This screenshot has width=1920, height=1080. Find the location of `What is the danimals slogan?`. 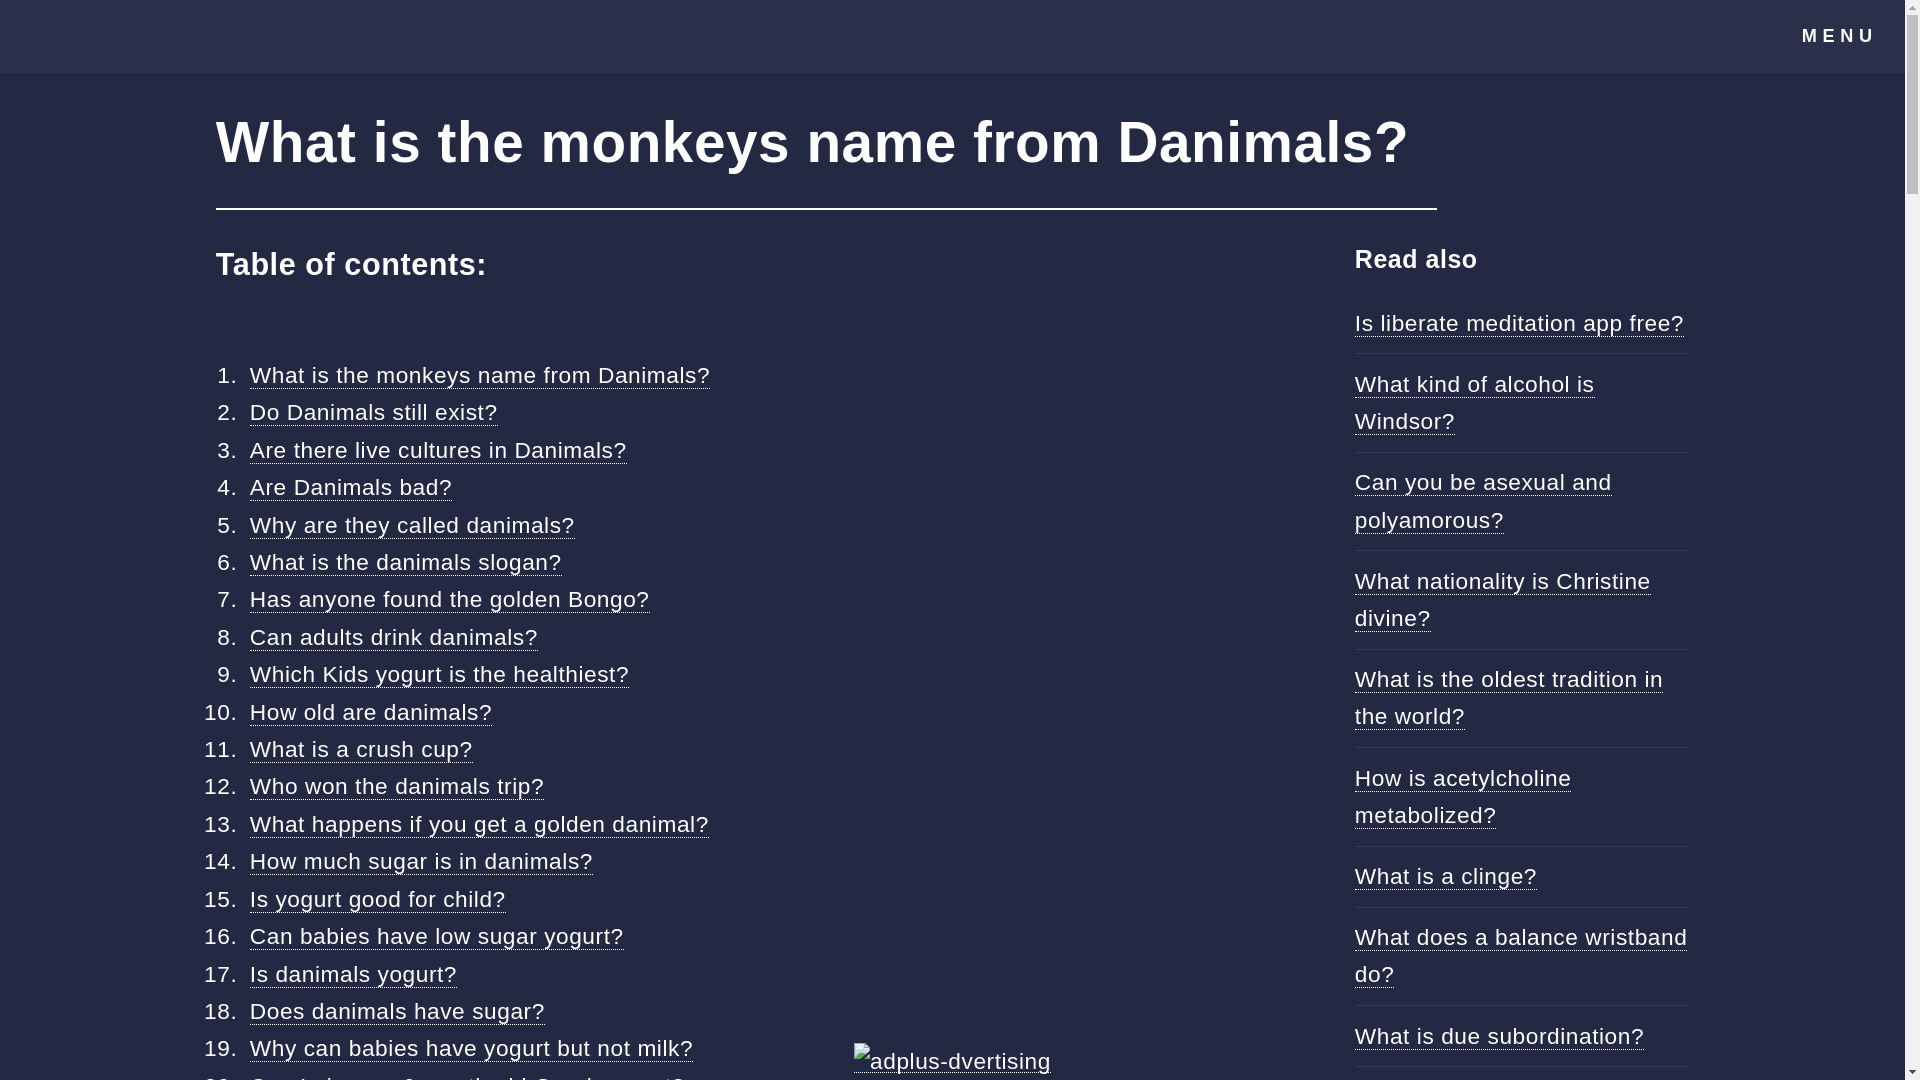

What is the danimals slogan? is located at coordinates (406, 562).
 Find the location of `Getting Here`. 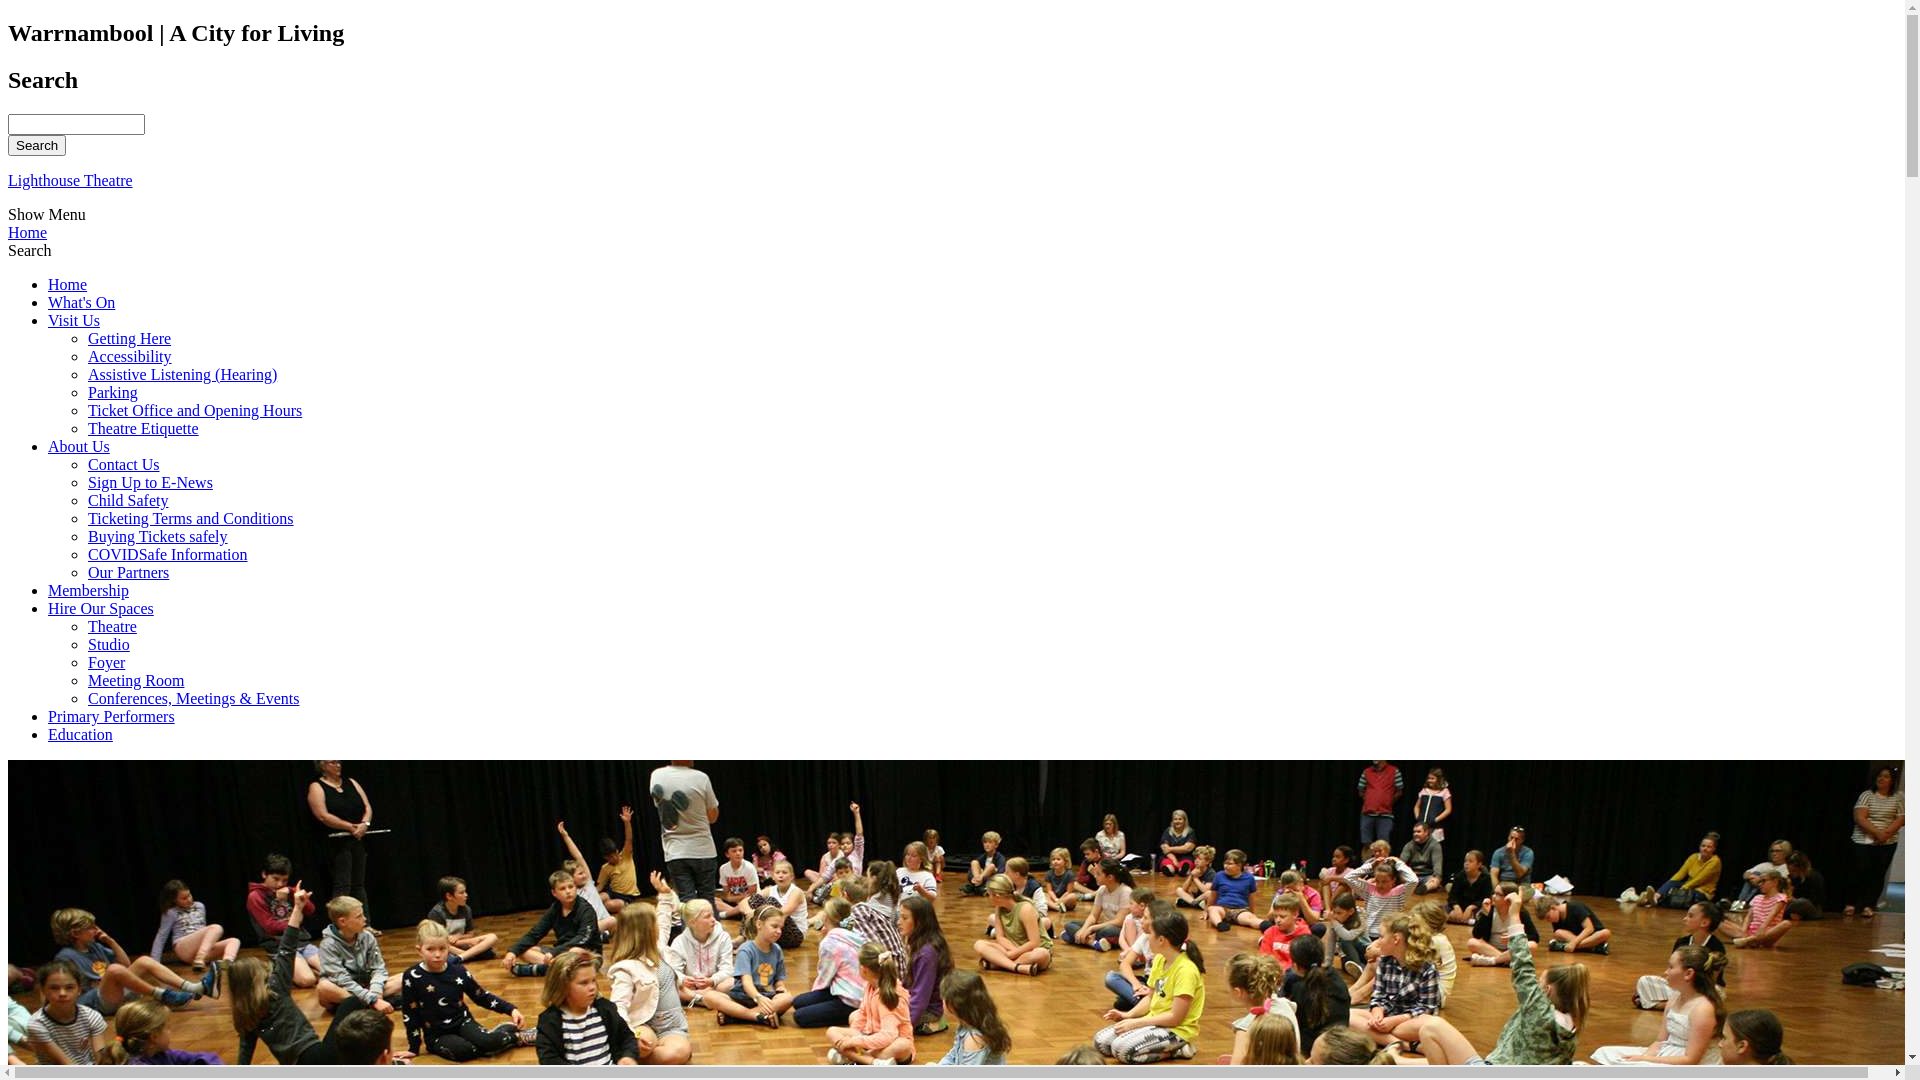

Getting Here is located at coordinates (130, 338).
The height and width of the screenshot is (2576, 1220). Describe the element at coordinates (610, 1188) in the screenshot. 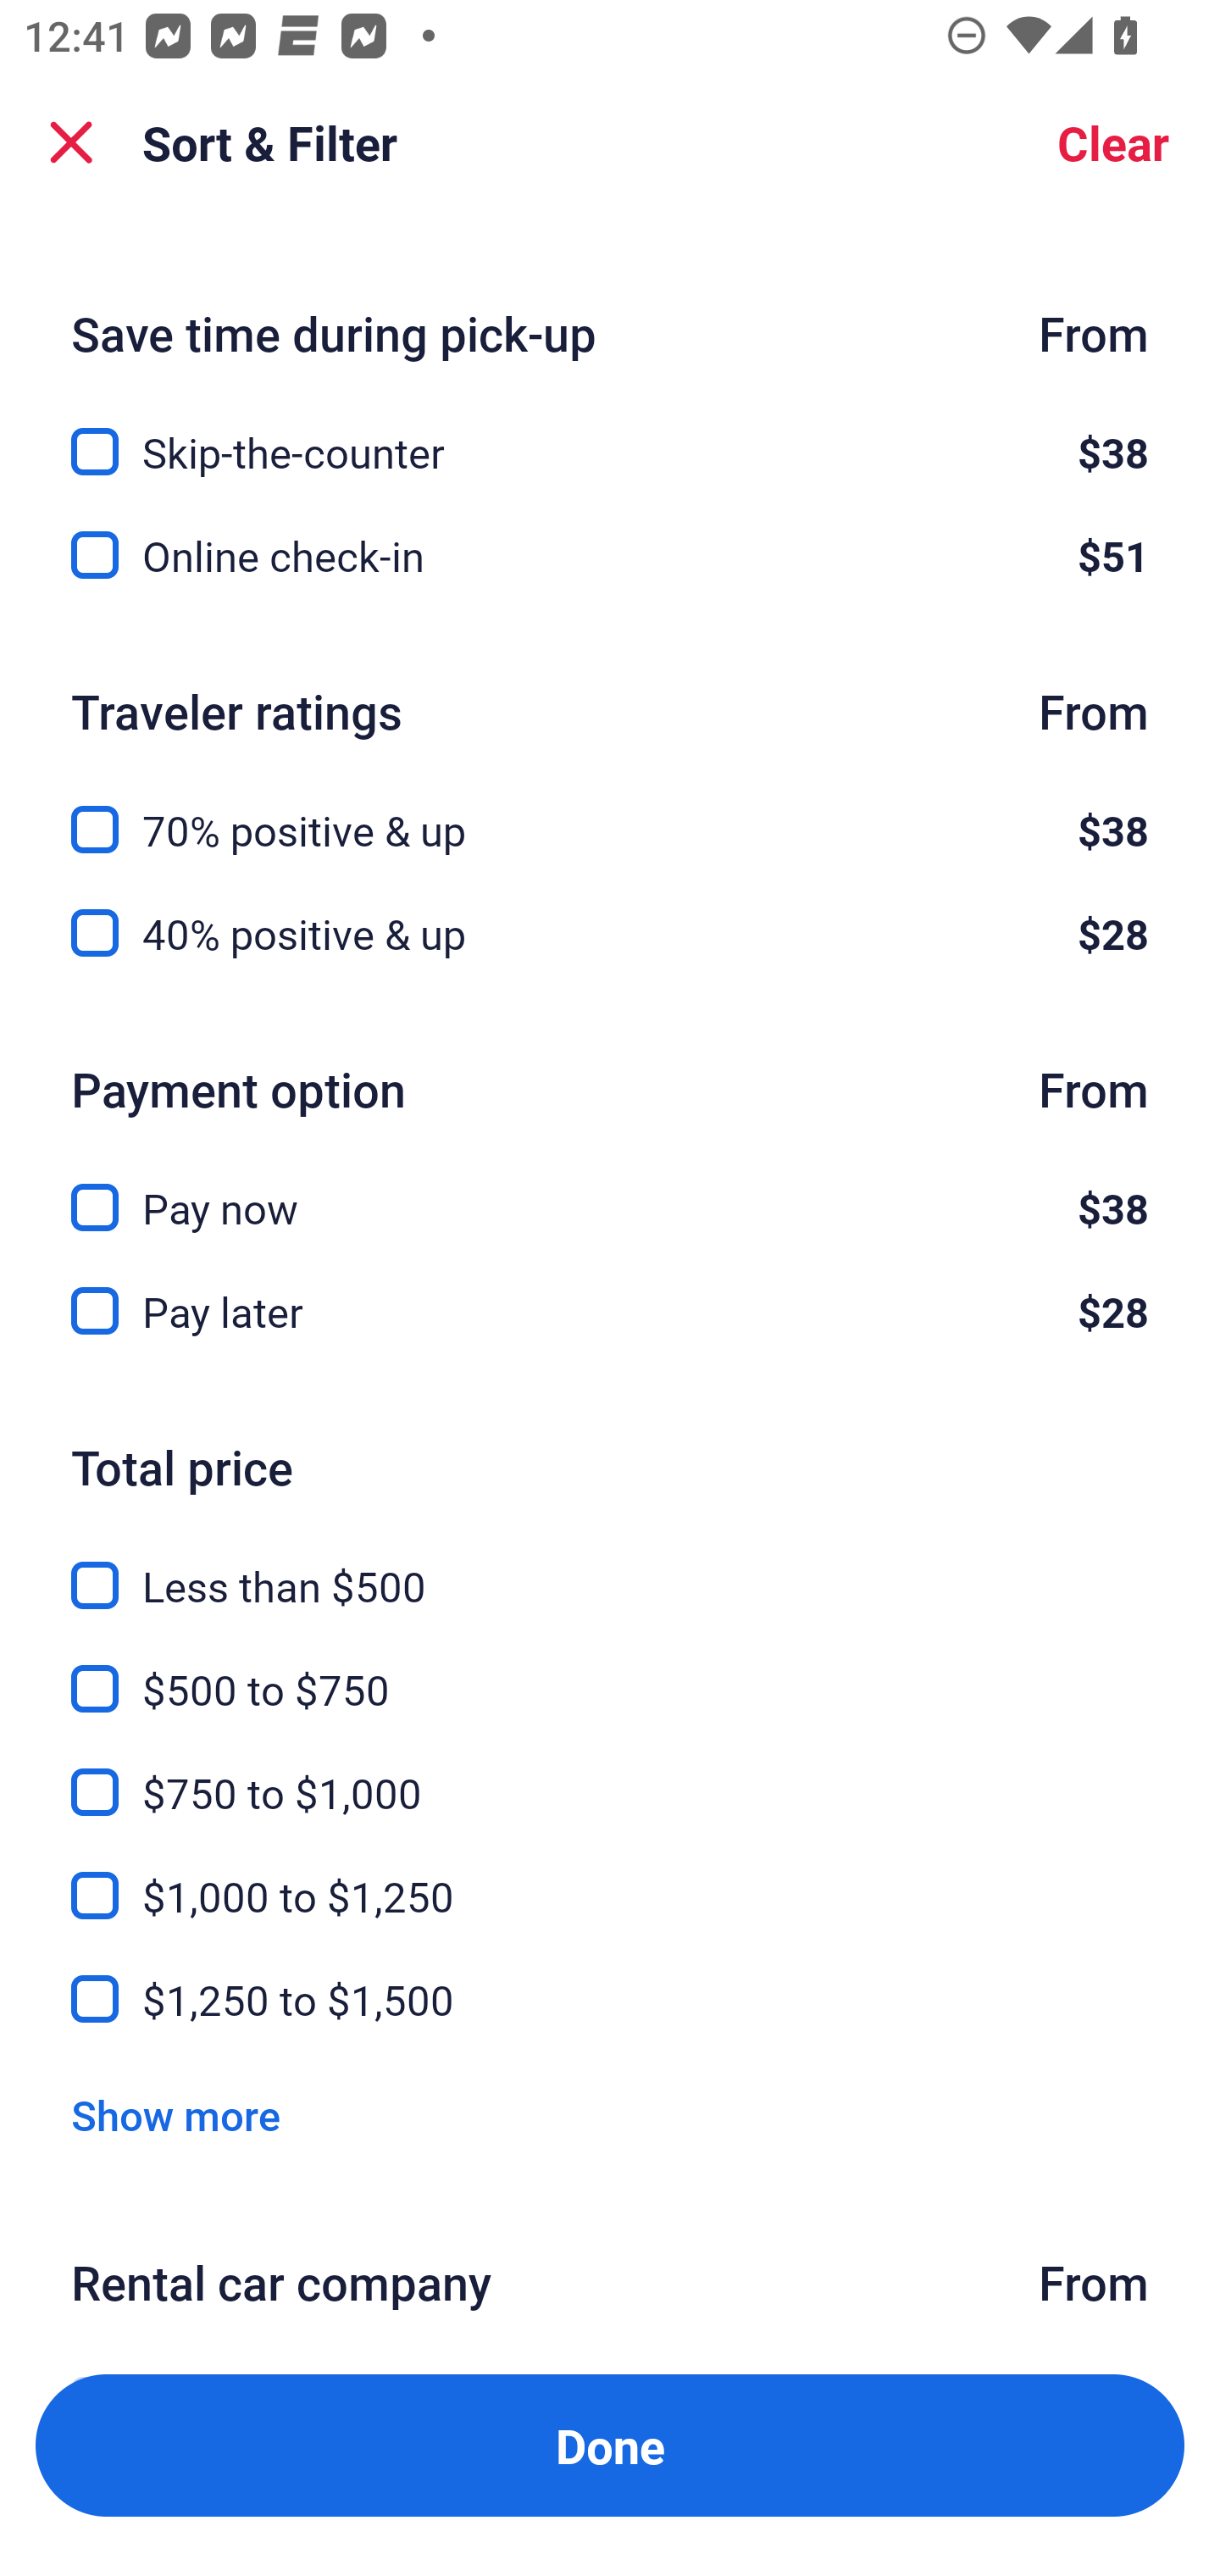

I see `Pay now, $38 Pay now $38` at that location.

● ● ● ● ● ● ●

▸ Stated goal
Extract the text of every item above word for word, leaving out the pictures.

▸ Response
This screenshot has width=1920, height=1080. Find the location of `What is the danimals slogan?`. 

What is the danimals slogan? is located at coordinates (406, 562).
 Find the location of `Getting Here`. 

Getting Here is located at coordinates (130, 338).
The height and width of the screenshot is (2576, 1220). Describe the element at coordinates (610, 1188) in the screenshot. 

I see `Pay now, $38 Pay now $38` at that location.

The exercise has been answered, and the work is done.